Opinião

Crise da crítica

Foram surpreendentes as reações suscitadas pelas críticas contidas no relatório divulgado a semana passada pelo Fundo Monetário Internacional em que este admite ter cometido erros graves no programa de resgate financeiro da Grécia, a começar pelo seu desenho original - de maio de 2010 - e que desfere acusações severas à condução pela União Europeia do combate à crise do euro, que abordei nesta coluna na passada sexta-feira. A Comissão Europeia, disfarçando o embaraço inicial, iria rejeitar com veemência as críticas do FMI ao passo que o Banco Central Europeu optava por ignorá-las.

O Governo grego, menos de uma semana depois de ter manifestado a sua satisfação com o "mea culpa" do FMI - que desaconselhava, mesmo com prejuízo das reformas estruturais, novas medidas de austeridade - anunciou de surpresa o fecho da televisão e da rádio públicas, mandando para o desemprego cerca de 2700 trabalhadores. A decisão anunciada pelo primeiro-ministro grego, Antonis Samaras, foi logo denunciada pelos partidos da coligação governante e desencadeou uma greve geral, somando generalizados testemunhos de solidariedade por toda a Europa. Ao ponto de a Comissão Europeia se sentir obrigada a esclarecer publicamente que tal medida não constava sequer das recomendações feitas pela troika!

No mesmo dia, o FMI dava por concluída a sétima avaliação do programa de resgate da dívida portuguesa e advertia novamente a Europa quanto à forma como tem gerido a crise, realçava a importância de alargar os prazos de amortização para não comprometer a sustentabilidade da dívida soberana e recomendava também ao Governo português a aceleração das reformas estruturais e da consolidação orçamental, sem esquecer a necessidade de apoiar a criação de emprego e "facilitar a recuperação económica". Enfim, orientações alinhadas com preocupações expressas pelos nossos atuais governantes e pelo Presidente que os suporta. É por isso surpreendente que Aníbal Cavaco Silva, de visita ao Parlamento Europeu, em Estrasburgo, tenha escolhido precisamente esta oportunidade para opinar sobre a conveniência de excluir o FMI da troika: "É tempo de o desenho dos programas de ajustamento, a sua avaliação e acompanhamento serem feitos por membros das instituições europeias". Porque, sustentou, os "objetivos e a visão" do FMI são "diferentes". "O objetivo do FMI está muito voltado para a estabilização financeira, na União, nós temos objetivos de desenvolvimento harmonioso, de coesão e de crescimento económico".
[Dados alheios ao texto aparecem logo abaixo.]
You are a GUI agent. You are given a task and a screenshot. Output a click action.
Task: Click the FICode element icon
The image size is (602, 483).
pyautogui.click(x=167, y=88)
Por seu lado, o primeiro-ministro, Pedro Passos Coelho, de visita à Feira Nacional da Agricultura, em Santarém, lamentava "que as instituições da troika se coloquem no plano público com divergências tão grandes. Porque isso gera, evidentemente, instabilidade e incerteza nas pessoas, em particular na Grécia, mas também nos mercados de uma maneira geral". "É claro que ajudaria que as instituições da troika evitassem este espetáculo público de estarem a dar motivos que podem suscitar a desconfiança dos mercados". Enjoa tanto "decoro" e subserviência quando uma pequena oportunidade se oferecia para reclamar as mudanças que tardam nos centros de decisão europeus à custa, com "juros de mora", dos periféricos do Sul.

O que haverá de comum entre Antonis Samaras, Pedro Passos Coelho e Aníbal Cavaco Silva? Será uma ideologia? Aquela que hoje define as políticas europeias, que se justifica com a globalização económica e satisfaz os interesses da finança internacional? Provavelmente, não. Dessa ideologia sem rosto nem bandeira terão consciência os altos quadros da "Goldman Sachs International" e alguns "intelectuais" por demais notórios. Serão movidos por alguma afinidade eletiva com o Presidente da Comissão Europeia? Não parece... nem mesmo entre os portugueses. Provavelmente, lá no fundo, encontraremos pouco mais do que a partilha de uma resignação oportunista à "soberania" dos mercados, o desprezo pela democracia e uma desgraçada miopia política.